** Dataset extract follows **

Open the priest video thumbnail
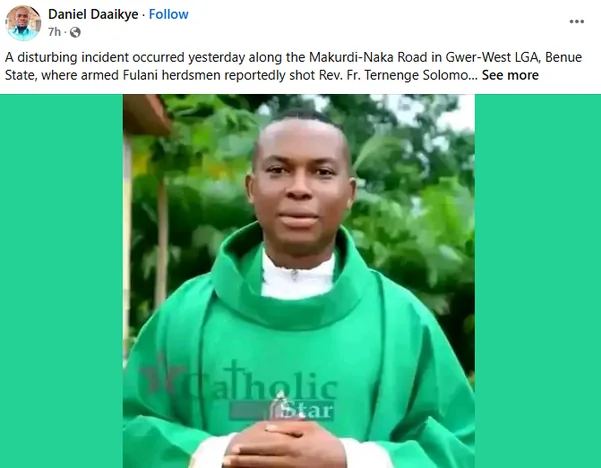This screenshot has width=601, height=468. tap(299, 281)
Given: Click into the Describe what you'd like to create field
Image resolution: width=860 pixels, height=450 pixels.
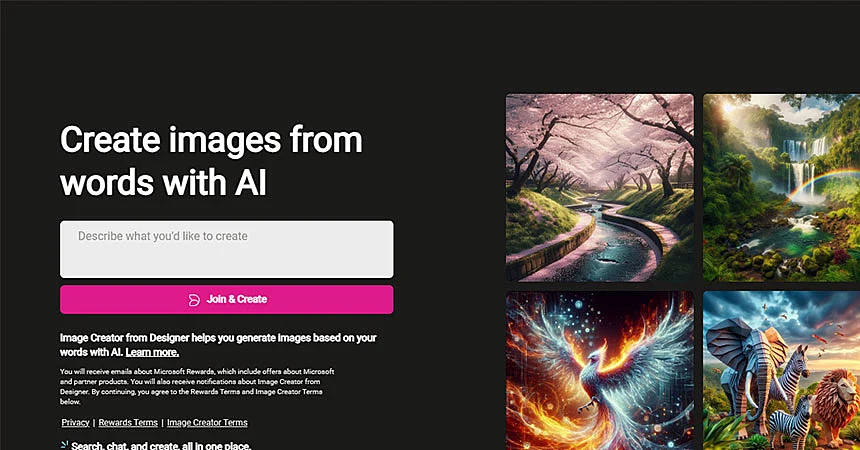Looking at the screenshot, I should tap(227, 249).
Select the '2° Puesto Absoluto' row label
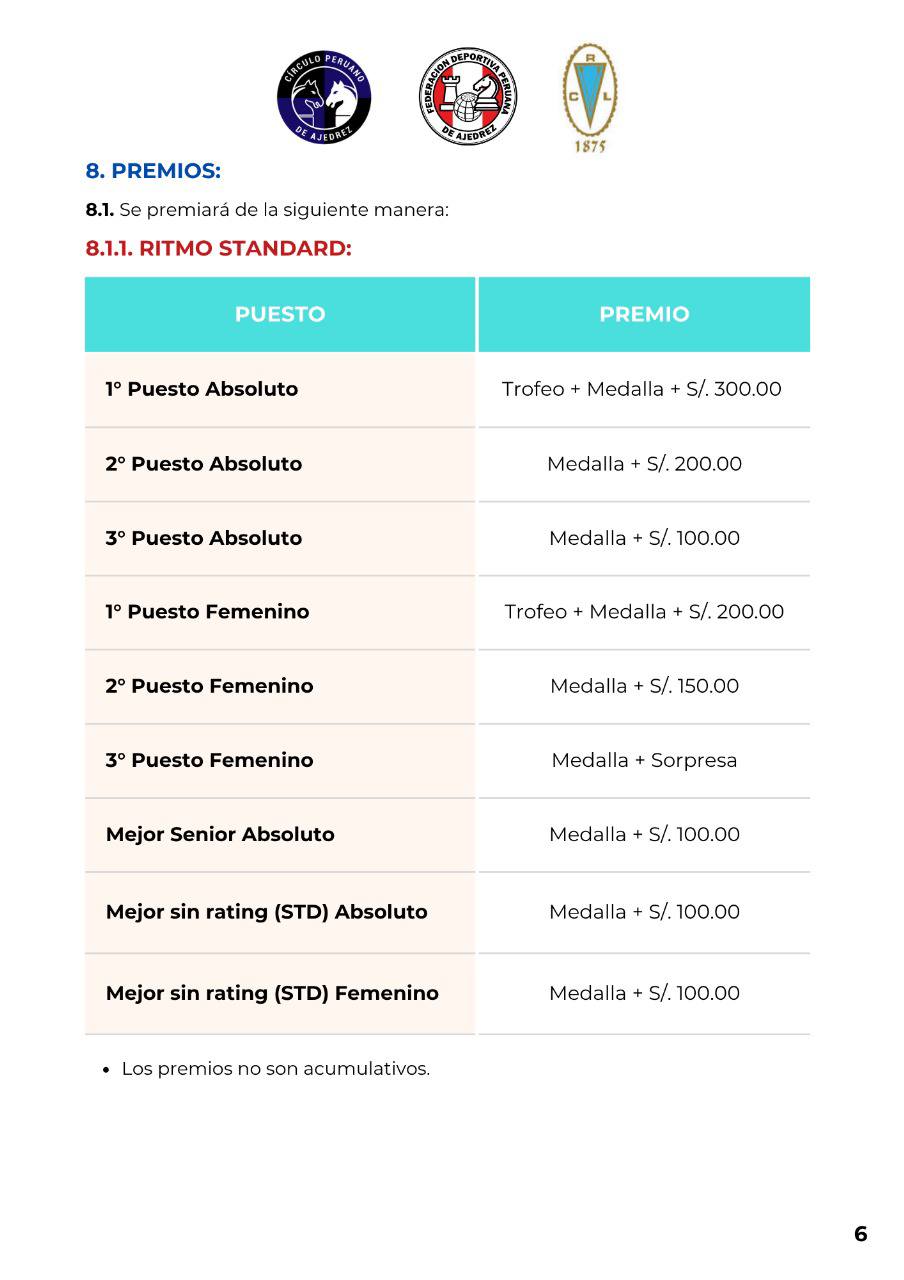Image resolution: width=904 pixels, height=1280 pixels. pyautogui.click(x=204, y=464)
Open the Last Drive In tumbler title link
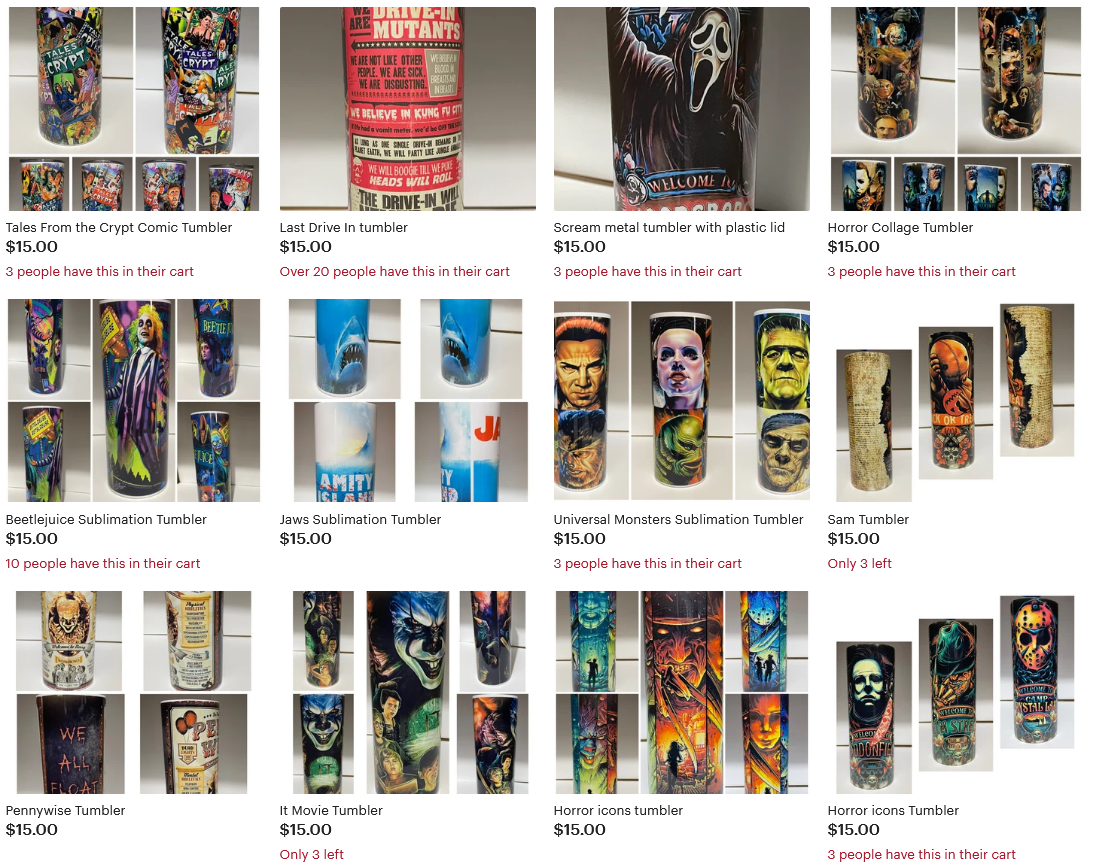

** End of Dataset extract **
** Dataset extract follows **

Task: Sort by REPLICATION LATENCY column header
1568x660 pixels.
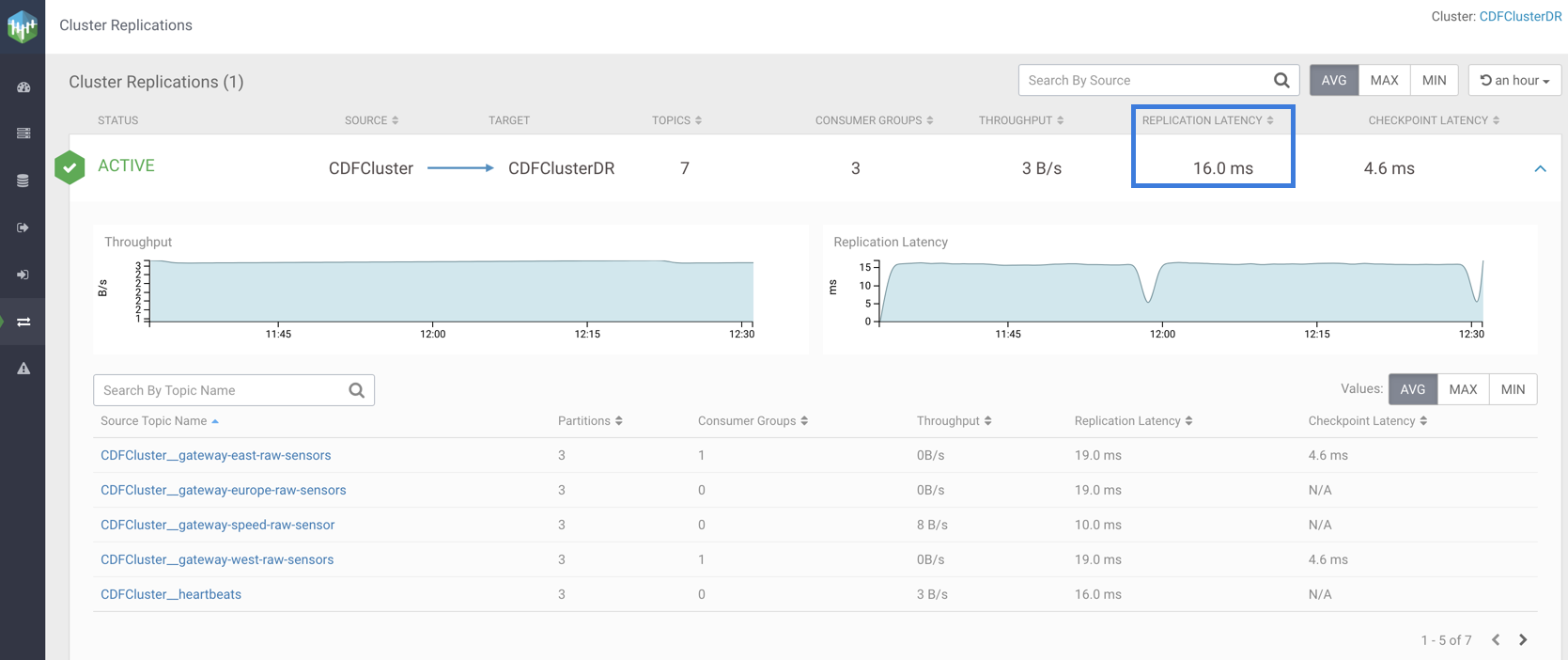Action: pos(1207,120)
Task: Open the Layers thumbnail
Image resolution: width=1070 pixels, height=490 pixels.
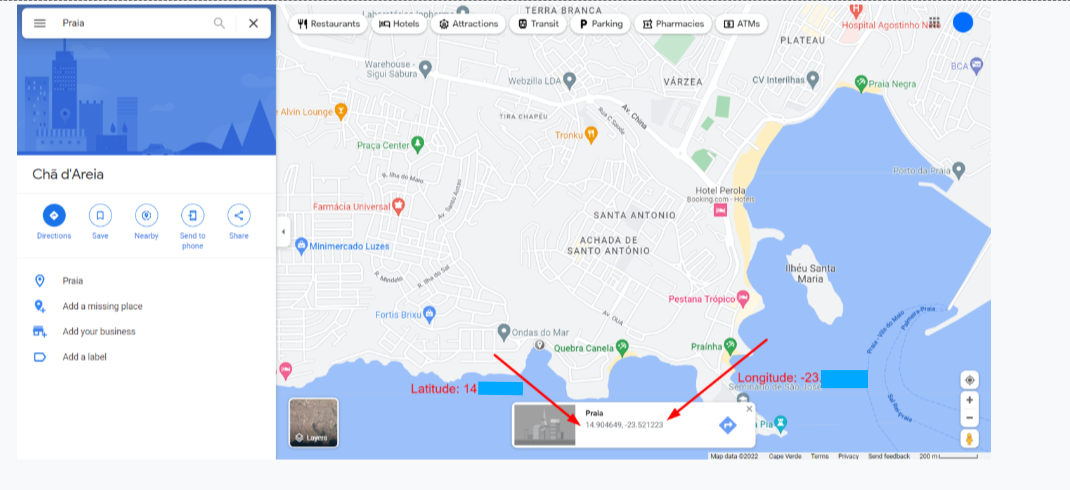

** End of Dataset extract **

Activity: Reproduce exactly, with no pictures, the lines above from the one holding "Image resolution: width=860" to the one holding "Open the Last Drive In tumbler title link", inclusive.

Problem solution:
Image resolution: width=860 pixels, height=450 pixels.
Looking at the screenshot, I should tap(227, 249).
Select the '2° Puesto Absoluto' row label
Image resolution: width=904 pixels, height=1280 pixels. pyautogui.click(x=204, y=464)
Open the Last Drive In tumbler title link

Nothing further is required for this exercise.